Fibroblast growth factor 2 applied to the optic nerve after axotomy up‐regulates BDNF and TrkB in ganglion cells by activating the ERK and PKA signaling pathways

Application of basic fibroblast growth factor (FGF‐2) to the optic nerve after axotomy promotes the survival of retinal ganglion cells (RGCs) in the frog, Rana pipiens . Here we investigate the effects of FGF‐2 treatment upon the synthesis of brain‐derived neurotrophic factor (BDNF) and its receptor, tyrosine receptor kinase B (TrkB).
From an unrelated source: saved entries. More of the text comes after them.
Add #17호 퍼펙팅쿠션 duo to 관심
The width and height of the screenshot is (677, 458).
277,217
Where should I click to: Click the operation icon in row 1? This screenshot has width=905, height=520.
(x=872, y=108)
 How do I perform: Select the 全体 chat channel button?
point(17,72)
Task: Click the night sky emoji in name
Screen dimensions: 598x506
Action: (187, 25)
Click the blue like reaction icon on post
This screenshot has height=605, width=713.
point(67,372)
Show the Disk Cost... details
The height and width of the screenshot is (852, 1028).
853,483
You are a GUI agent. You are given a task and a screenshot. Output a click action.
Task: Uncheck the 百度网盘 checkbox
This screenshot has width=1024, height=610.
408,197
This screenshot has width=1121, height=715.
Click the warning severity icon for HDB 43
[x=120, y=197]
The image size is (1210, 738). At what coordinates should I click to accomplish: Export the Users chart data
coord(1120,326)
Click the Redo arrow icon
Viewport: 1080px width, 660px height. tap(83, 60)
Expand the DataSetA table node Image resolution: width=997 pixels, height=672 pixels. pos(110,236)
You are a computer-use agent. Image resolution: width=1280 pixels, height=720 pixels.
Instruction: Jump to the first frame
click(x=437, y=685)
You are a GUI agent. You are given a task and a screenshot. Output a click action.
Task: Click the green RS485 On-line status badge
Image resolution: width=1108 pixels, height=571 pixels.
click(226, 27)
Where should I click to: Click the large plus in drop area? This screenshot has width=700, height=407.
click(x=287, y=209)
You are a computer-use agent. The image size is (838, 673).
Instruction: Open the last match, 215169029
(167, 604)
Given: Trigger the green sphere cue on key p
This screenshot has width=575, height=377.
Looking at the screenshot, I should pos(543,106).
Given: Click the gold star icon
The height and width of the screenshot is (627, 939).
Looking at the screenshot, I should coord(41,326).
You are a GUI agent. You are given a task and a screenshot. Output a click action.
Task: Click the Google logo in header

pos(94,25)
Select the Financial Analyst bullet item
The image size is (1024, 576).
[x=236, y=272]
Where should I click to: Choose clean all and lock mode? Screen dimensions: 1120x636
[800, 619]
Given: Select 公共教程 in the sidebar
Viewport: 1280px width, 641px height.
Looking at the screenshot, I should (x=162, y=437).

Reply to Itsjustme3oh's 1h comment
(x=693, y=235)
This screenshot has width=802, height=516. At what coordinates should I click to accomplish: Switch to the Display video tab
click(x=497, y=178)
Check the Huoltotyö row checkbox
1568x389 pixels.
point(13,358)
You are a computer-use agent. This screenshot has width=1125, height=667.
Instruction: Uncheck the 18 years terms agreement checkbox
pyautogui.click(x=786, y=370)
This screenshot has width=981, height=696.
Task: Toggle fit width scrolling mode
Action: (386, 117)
Axotomy alone increased the amounts of BDNF and TrkB mRNA in RGCs after 1 week and 48 h, respectively; FGF‐2 treatment to the nerve accelerated and increased this up‐regulation of both. FGF‐2 also increased the amounts of phosphorylated cAMP response element binding protein (pCREB) in the retina. Blocking extracellular‐regulated kinase (ERK) activation with PD98059 or U0126 prevented the FGF‐2‐induced up‐regulation of BDNF transcription but had no effect on TrkB . However, blocking protein kinase A (PKA) with H89 or Rp‐8‐Cl‐cAMPS reduced the up‐regulation of both BDNF and TrkB , and reduced pCREB. In addition, H89 inhibited ERK activation, indicating cross‐talk between the pathways. Finally, axonal application of blocking antibody against the FGF receptor 1 (FGFR1) prevented the FGF‐2‐induced up‐regulation of BDNF and TrkB. Our results suggest that FGF‐2 acts on RGCs via FGFR1, activating the ERK pathway and CREB to increase BDNF synthesis, and PKA and CREB to increase TrkB synthesis.